Items =>
----
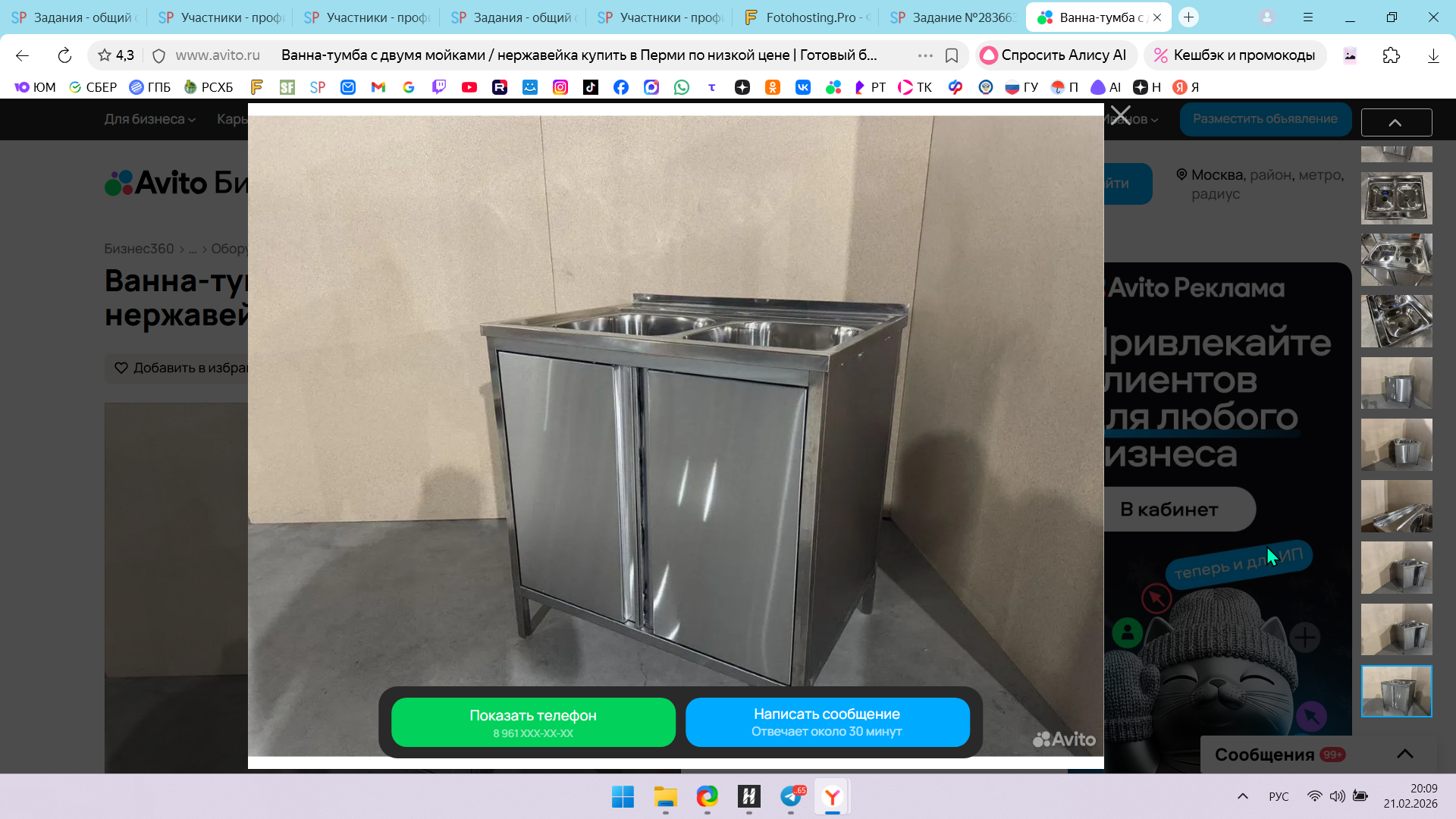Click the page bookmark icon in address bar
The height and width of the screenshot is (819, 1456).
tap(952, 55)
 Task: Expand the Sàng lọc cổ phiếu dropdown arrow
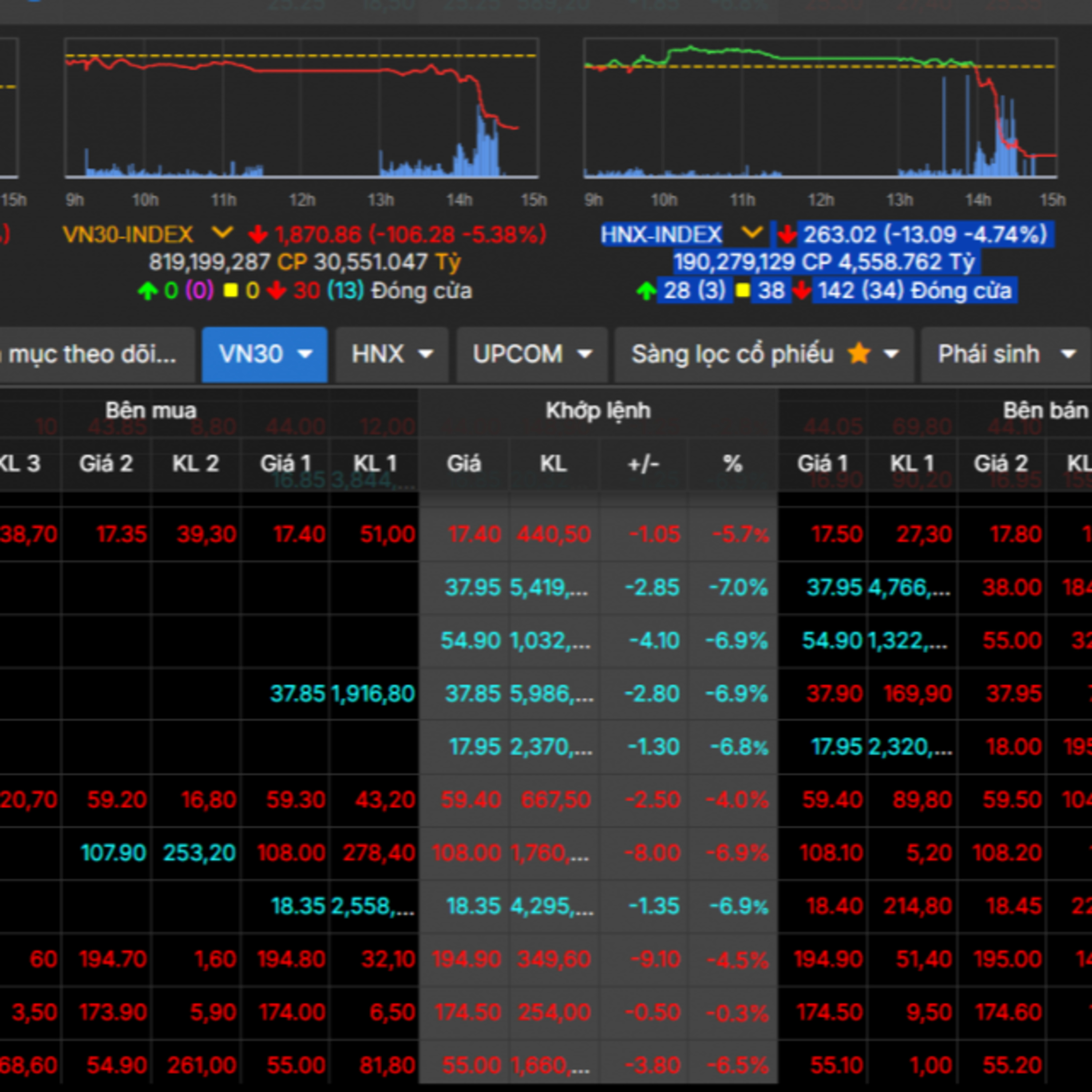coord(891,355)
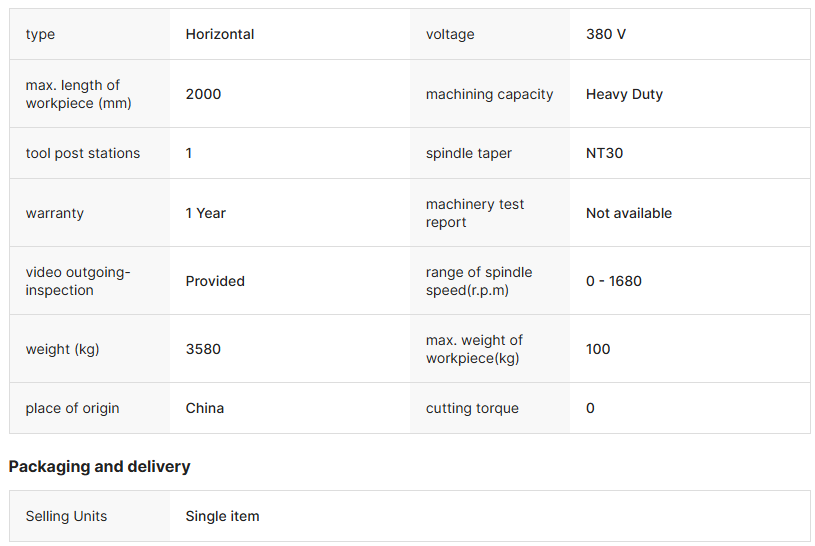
----
Task to carry out => State how many lines of the records above contain the string "phiếu", treating uppercase and lowercase as different, and give only that number.

Output => 1